Southeast: Overseas talent could bolster division lineups down the road

By Cory Lavalette

Photo: Russian forward Yevgeni Kuznetsov‘s NHL future remains murky, but the Washington Capitals hope he’ll arrive sooner rather than later (courtesy of

Paul Hebert/Icon SMI)


Rumors are swirling that former Nashville Predators forward Alexander Radulov could be returning from the KHL, perhaps in time for him to contribute to that team’s stretch run and postseason.

European talent can be hard to judge: between the uncertainty of their willingness to come to North America and the limited scouting opportunities, teams roll the dice when they draft or acquire talent from overseas.

Whether it’s gambling on an immense talent in the first round or taking a late-round flier on a little known prospect who hasn’t yet faced top-flight competition, acquiring European players can play huge dividends or set back a franchise.

Here are some players that could help make or break the future of a few Southeast Division teams.

Frederik Andersen, G, Frolunda (SEL) —
A seventh round pick of the Hurricanes in 2010, Andersen has a big uphill climb to make it to North America. Denmark, his home country, has developed just eight NHL players, and none have been goalies.

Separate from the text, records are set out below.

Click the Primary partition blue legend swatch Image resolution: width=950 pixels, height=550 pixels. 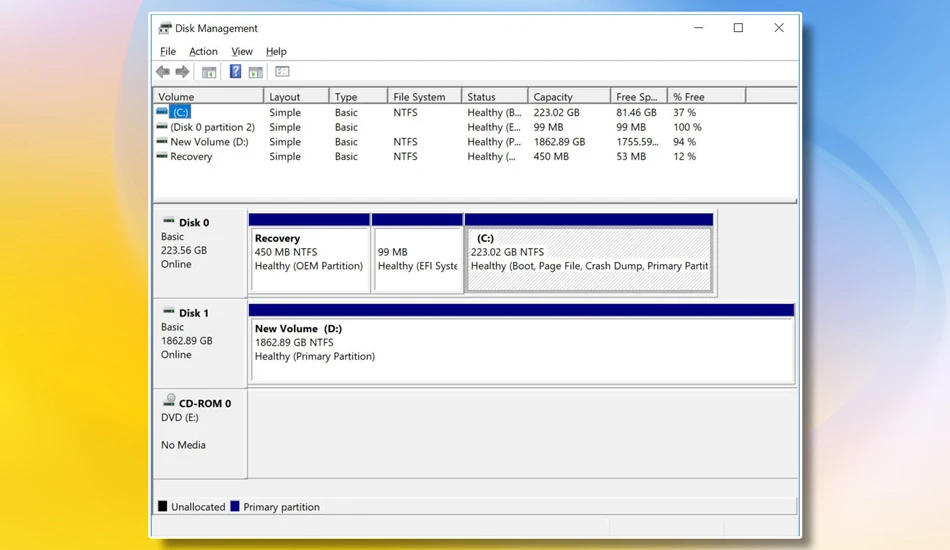(235, 506)
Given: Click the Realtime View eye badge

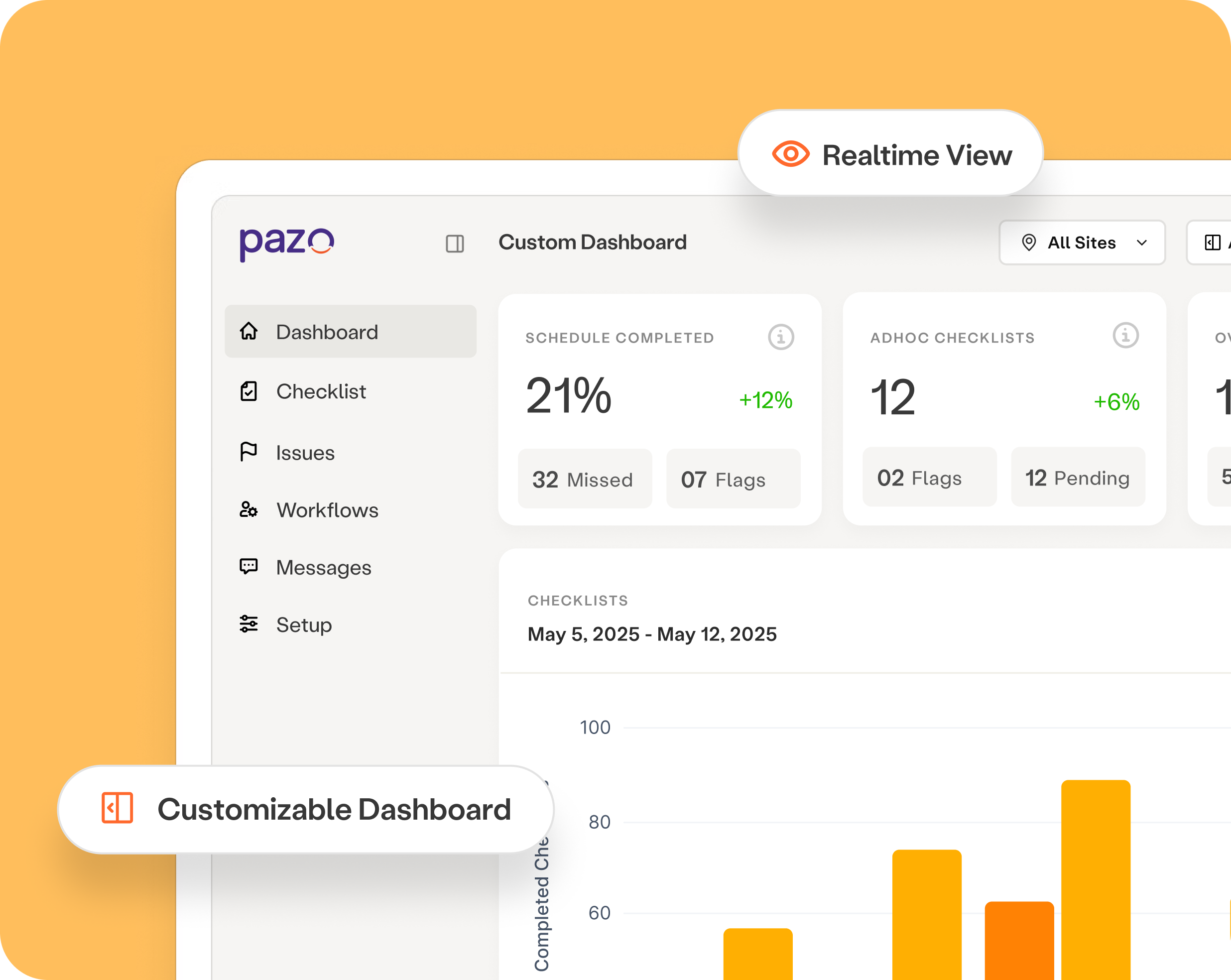Looking at the screenshot, I should point(890,155).
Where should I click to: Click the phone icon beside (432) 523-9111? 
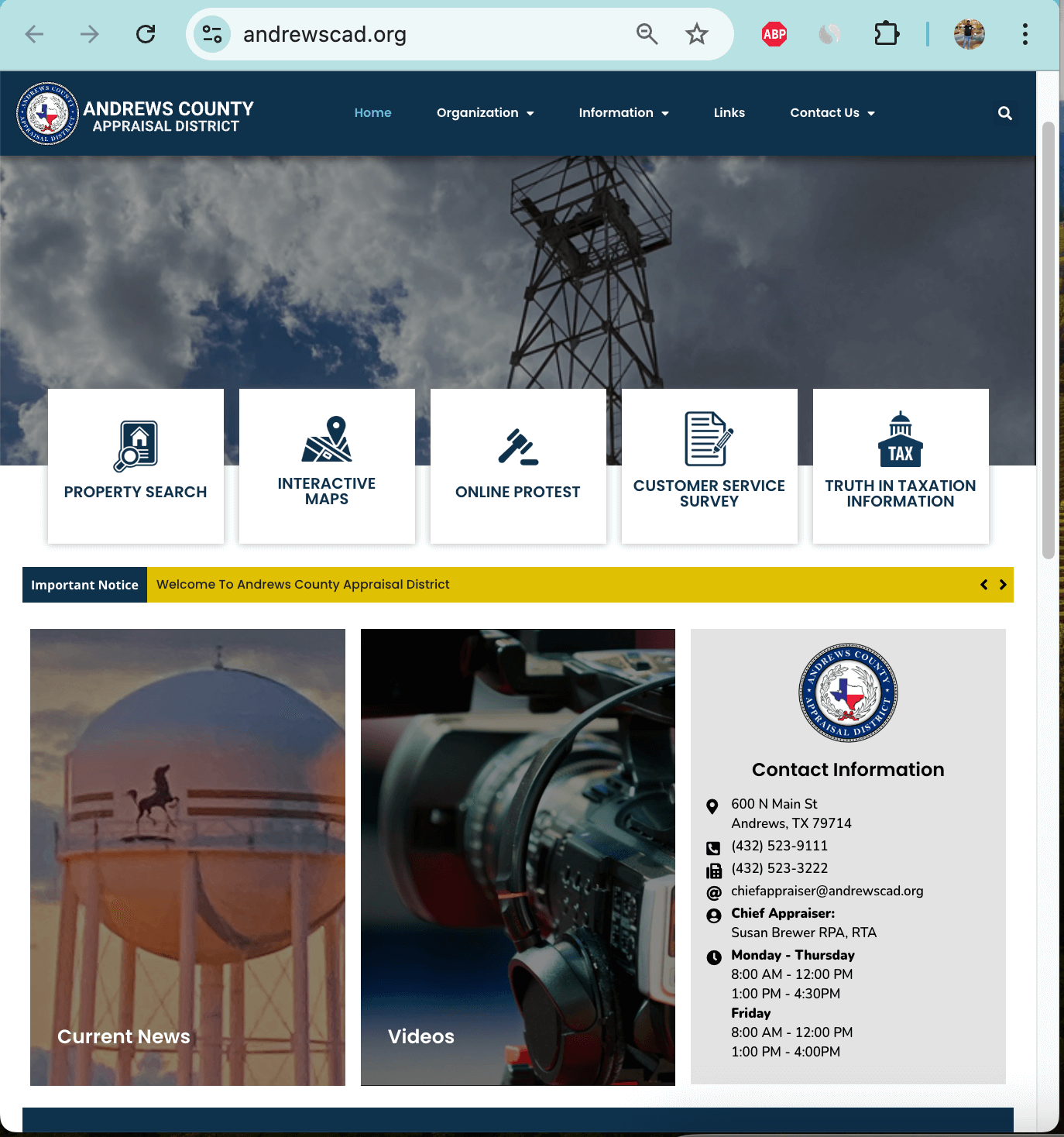point(712,847)
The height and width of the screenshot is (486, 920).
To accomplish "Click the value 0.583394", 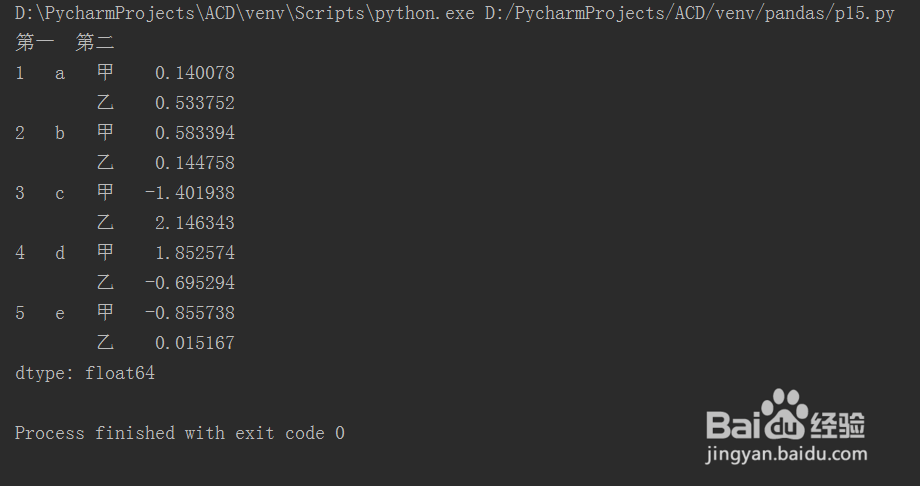I will click(x=195, y=133).
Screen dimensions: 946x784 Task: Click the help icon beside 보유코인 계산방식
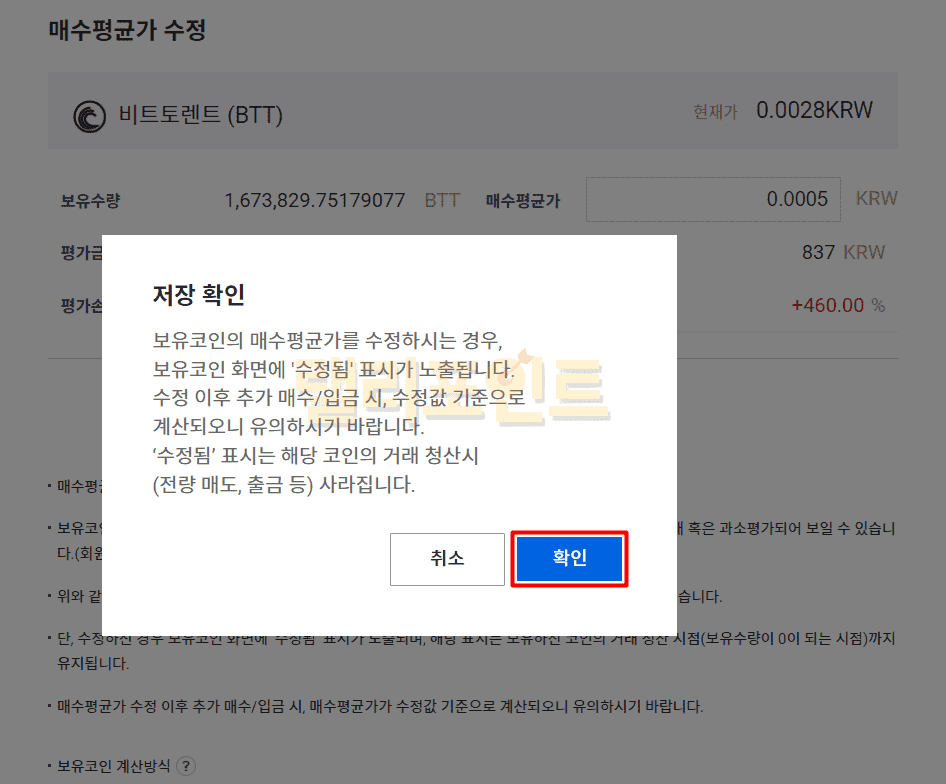(x=185, y=767)
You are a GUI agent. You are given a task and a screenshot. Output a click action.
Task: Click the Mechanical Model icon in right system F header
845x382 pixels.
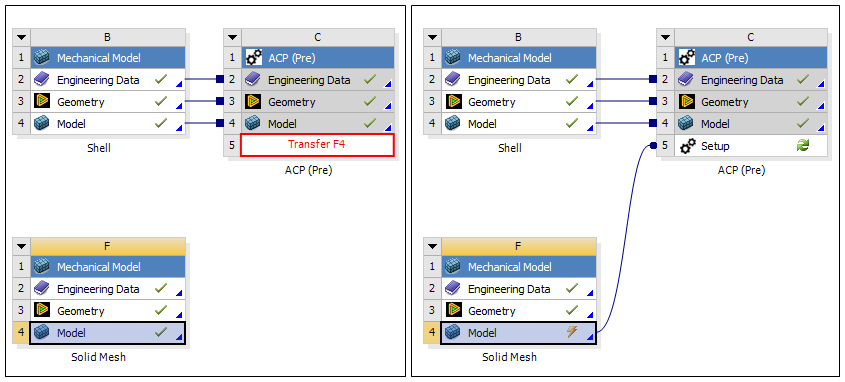pos(453,267)
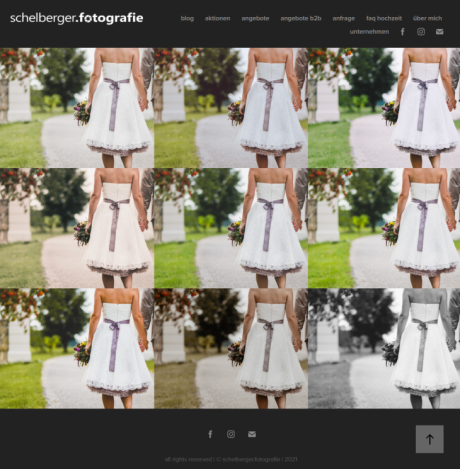460x469 pixels.
Task: Open the Instagram icon in header
Action: [x=421, y=32]
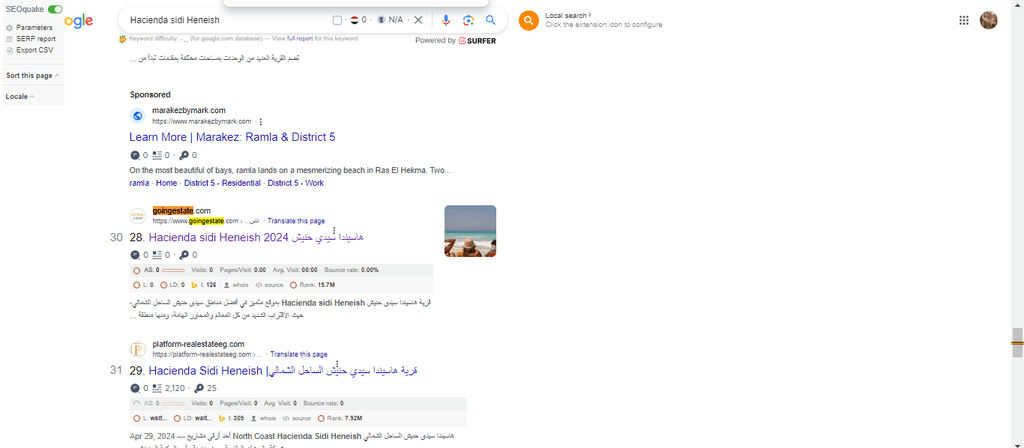Open Google Lens image search

(468, 20)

Andersen dominated the pro league in Denmark for two seasons, but teams — the Hurricanes included — had doubts about his future due to the lesser competition he was facing in his home country. But this year, his first season in the Swedish Elite League, Andersen has not only proven he was ready for a step up in competition, he’s shown he might soon be able to come to North America and begin his quest for the NHL.

In 39 games with Frolunda, Andersen has been arguably the Swedish Elite League’s top goaltender, boasting league bests in goals-against average (1.62) and save percentage (.943).

At 6’4, Andersen has the size coveted by NHL teams and also has a history of winning at every level. His performance at the 2010 World Juniors first opened eyes — he led the way in Denmark’s shocking 4-1 upset of Finland — and he returned and backstopped his country’s entry again this year. His earlier success in Denmark and now in Sweden could lead to a sooner-than-expected arrival in North America.

Nikita Kucherov, RW, CSKA Moscow —
The 58th overall pick by the Lightning at last summer’s draft, Kucherov fits the mold of many Russian snipers. He’s a natural goal scorer who can take over a game at any moment, but perhaps isn’t as committed to playing in his own end.

He was the best player at last season’s World Under-18 tournament, and registered seven points in seven games at this year’s World Juniors Under-20s for silver medalist Russia. But the start of this year was a struggle for Kucherov, leading to a demotion to the MHL (Russia’s second-tier league) before he turned around his season with his play there and in the Subway Super Series that pits Russia’s best young players against the CHL’s top stars.

That led to a promotion back with CSKA Moscow, and the season ended with him finishing with one goal and three assists in 18 games.

Yevgeni Kuznetsov, RW, Chelyabinsk Traktor —
The mantle of best current player never to play in North America could very well be held by Kuznetsov, the Washington Capitals‘ first round pick in 2010. He has been Traktor’s top scorer in each of the past two seasons, and he is already drawing comparisons to fellow countrymen Evgeni Malkin and Alexander Ovechkin in discussing what kind of impact he could make in the NHL.

Kuznetsov was a featured player at the last two World Junior tournaments, leading Russia in scoring — along with Blues prospect Vladimir Tarasenko — last yearwhen his team won gold, then captaining this year’s silver-medal winning entry.

But Kuznetsov’s situation is representative of the risk teams take when drafting a European player. Kuznetsov is said to be considering a long-term offer to stay in the KHL, and if that transpired it would be a huge blow to the Capitals given that they could lose sniper Alex Semin to unrestricted free agency this offseason.

Washington already dodged one nightmare scenario when Kuznetsov’s recent knee injury — feared to be severe — turned out to be just a minor tweak. But getting Kuznetsov to turn down big money to stay home and play may be unavoidable.

Southeast Division Notes

Carolina Hurricanes: The Hurricanes recalled defenseman Bobby Sanguinetti Monday in time for Tuesday’s road game against the team that made him a first round pick in 2006, the New York Rangers. Sanguinetti could make his Carolina debut at Madison Square Garden, about 60 miles from his home town of Trenton, N.J. Sanguinetti previously played in five games in the NHL, all with the Rangers in 2009-10, before being traded to the Hurricanes at the 2010 Entry Draft for a second round pick in 2011. He leads the Charlotte Checkers, Carolina’s AHL affiliate, in scoring by a defenseman with 35 points in 49 games.